Task requirements:
Copy the lines of the listing below word for word, from the line containing "You are a computer-use agent. The" through the line containing "click(x=942, y=353)", with both of those lines included. Leave the pictures out of your copy.

Records for this task:
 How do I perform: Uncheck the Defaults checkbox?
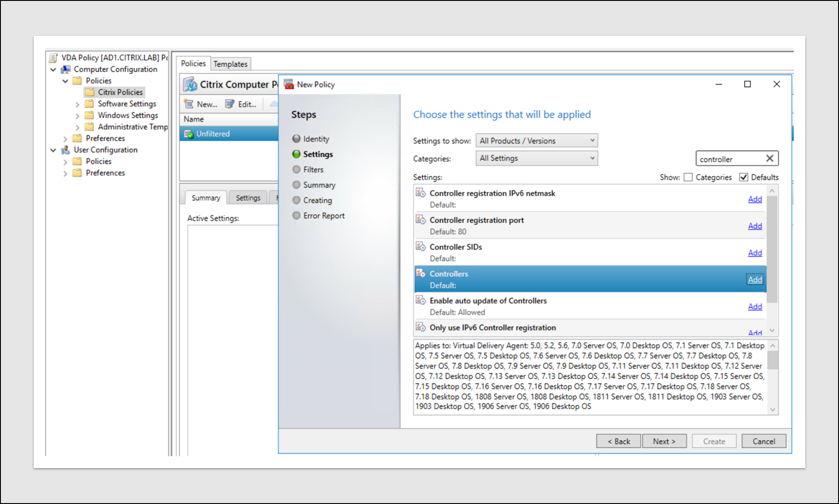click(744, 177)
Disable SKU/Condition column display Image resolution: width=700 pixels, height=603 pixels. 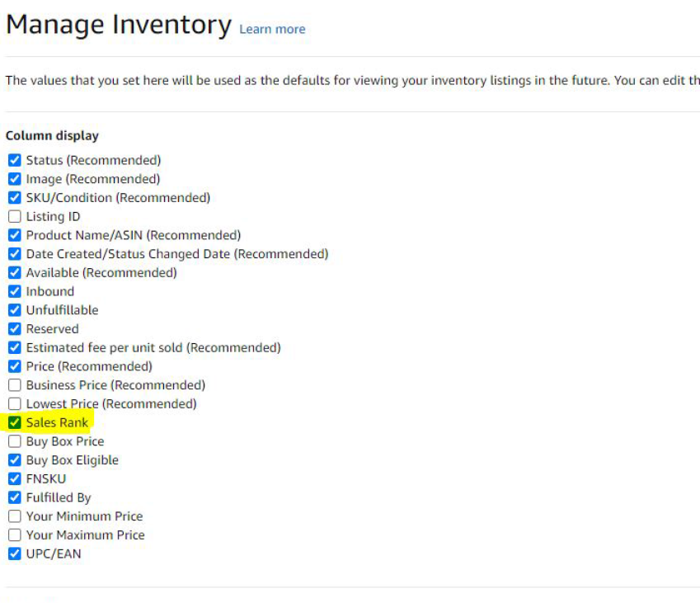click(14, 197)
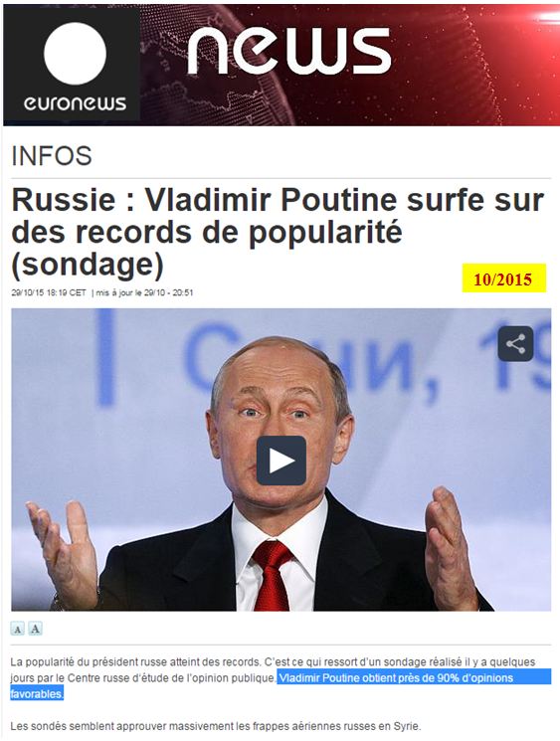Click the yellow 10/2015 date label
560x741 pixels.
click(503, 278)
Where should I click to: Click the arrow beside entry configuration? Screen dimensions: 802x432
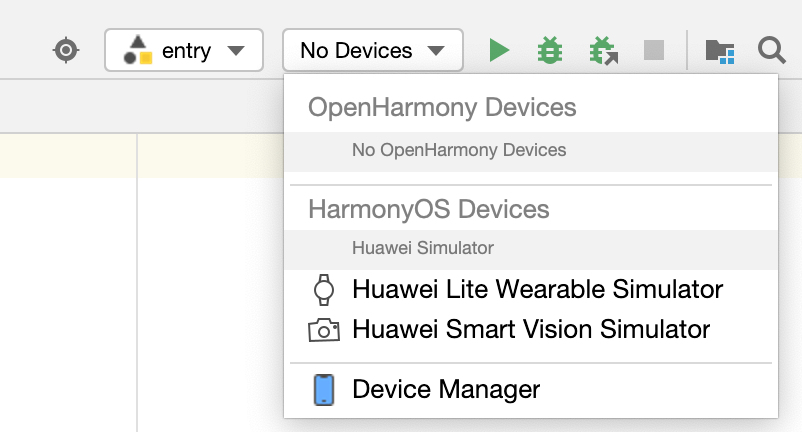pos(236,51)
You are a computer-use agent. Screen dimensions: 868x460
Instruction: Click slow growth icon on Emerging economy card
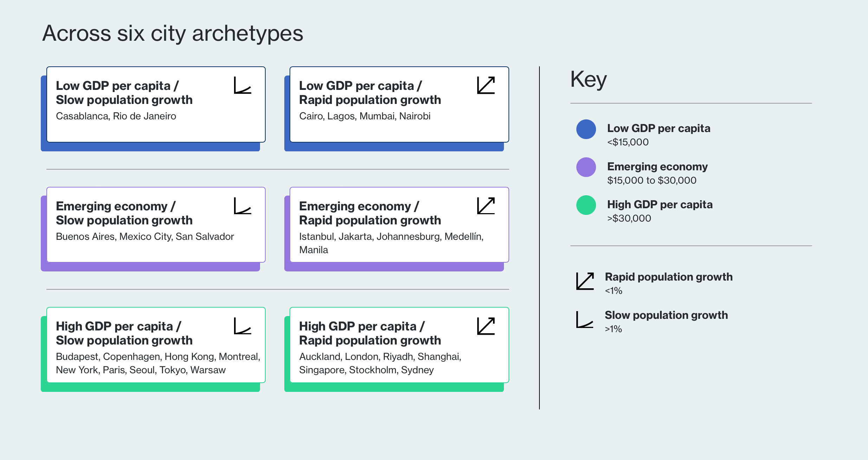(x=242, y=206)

==

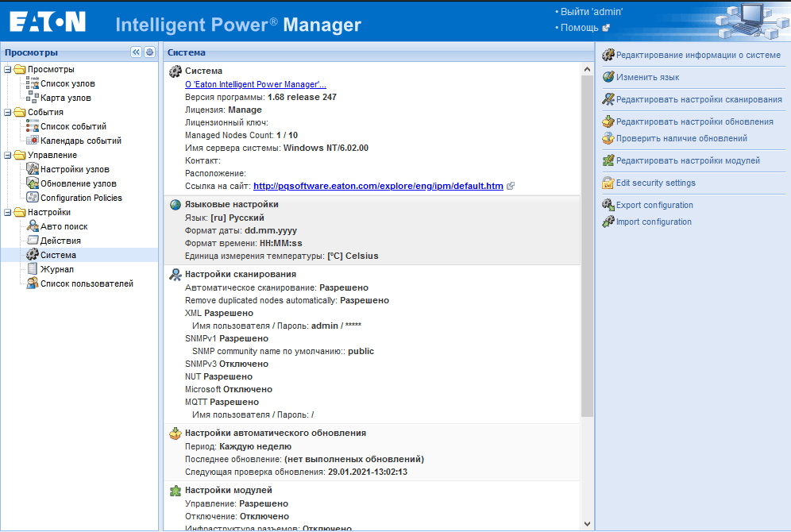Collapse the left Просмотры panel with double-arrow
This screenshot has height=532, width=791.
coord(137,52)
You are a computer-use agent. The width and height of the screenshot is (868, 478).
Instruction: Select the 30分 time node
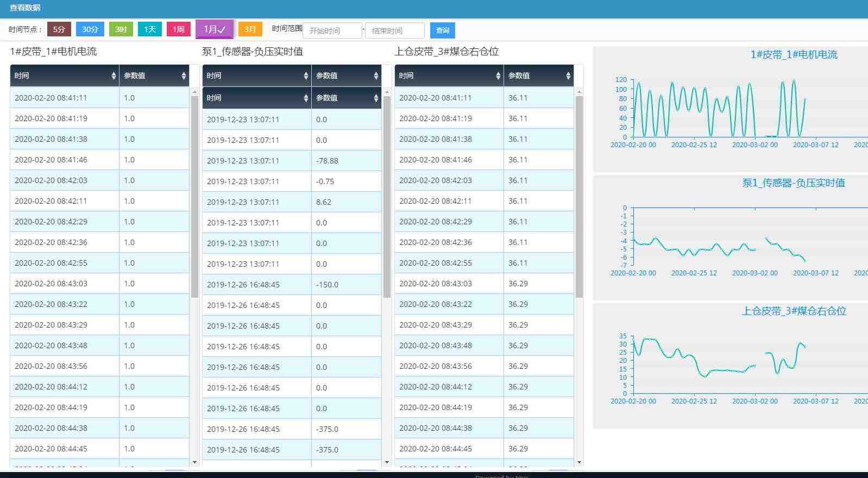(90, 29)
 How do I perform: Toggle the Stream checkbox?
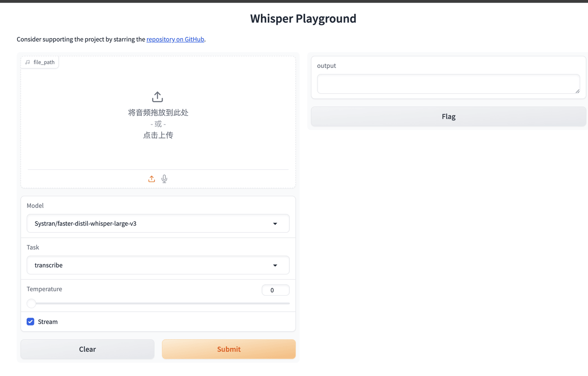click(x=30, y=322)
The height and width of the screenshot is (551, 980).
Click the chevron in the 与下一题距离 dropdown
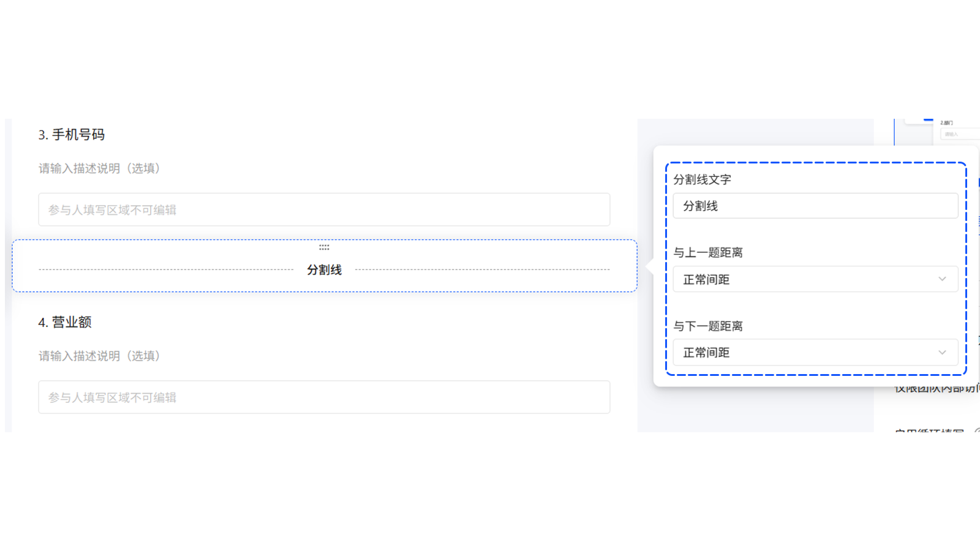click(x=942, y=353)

---

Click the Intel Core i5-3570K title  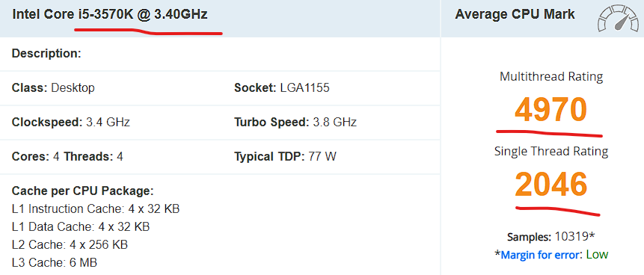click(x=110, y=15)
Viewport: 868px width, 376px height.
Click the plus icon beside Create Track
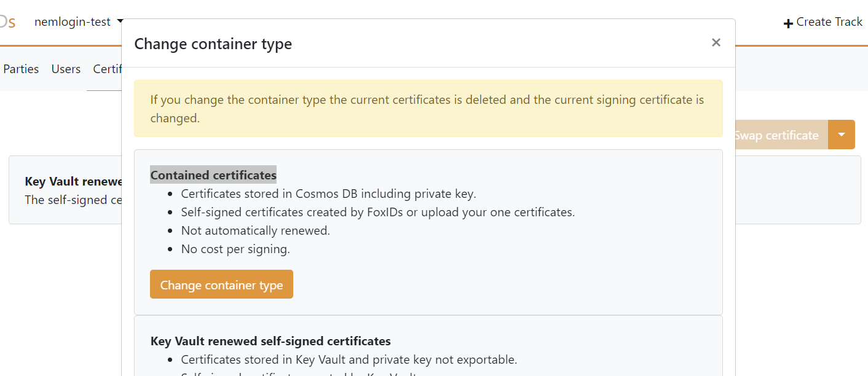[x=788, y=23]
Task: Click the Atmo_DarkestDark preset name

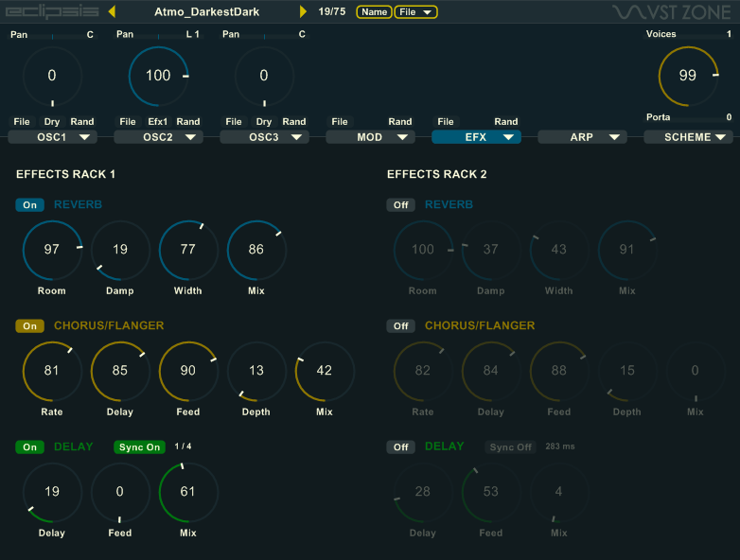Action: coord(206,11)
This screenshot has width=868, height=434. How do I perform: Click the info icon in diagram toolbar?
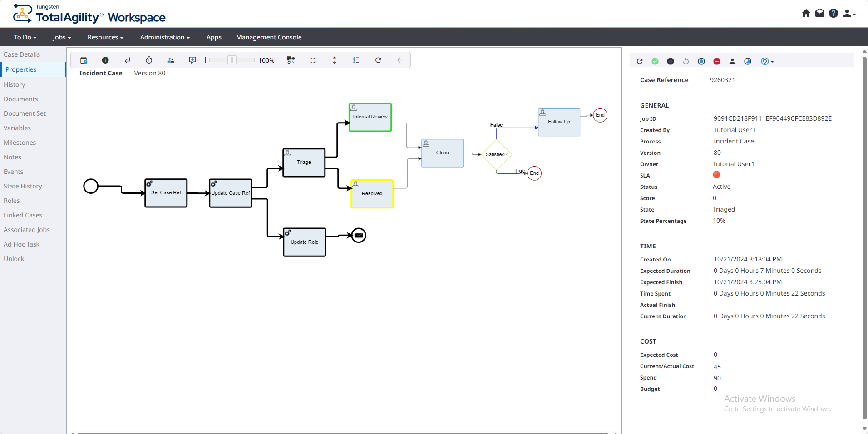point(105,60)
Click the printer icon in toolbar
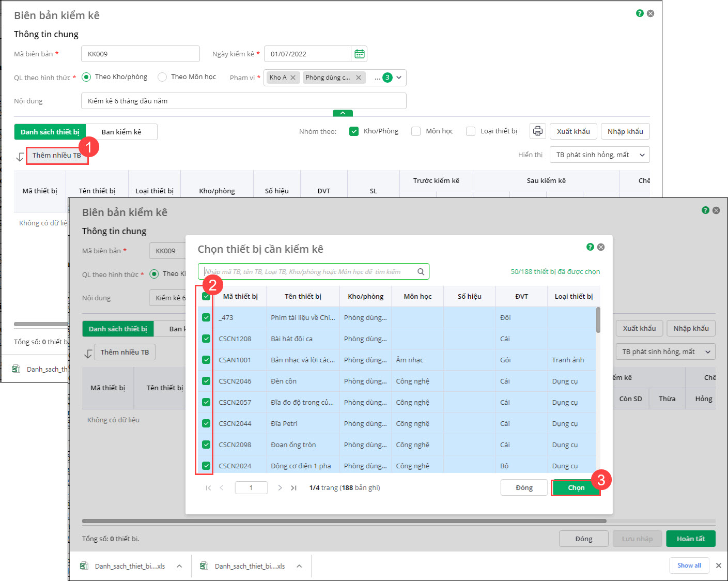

Full solution:
You are a computer-use agent. The width and height of the screenshot is (868, 478).
Instruction: Select the 30分 time node
(90, 29)
 How do I perform: Toggle the Stream checkbox?
click(x=30, y=322)
The height and width of the screenshot is (551, 980).
Click the chevron in the 与下一题距离 dropdown
click(x=942, y=353)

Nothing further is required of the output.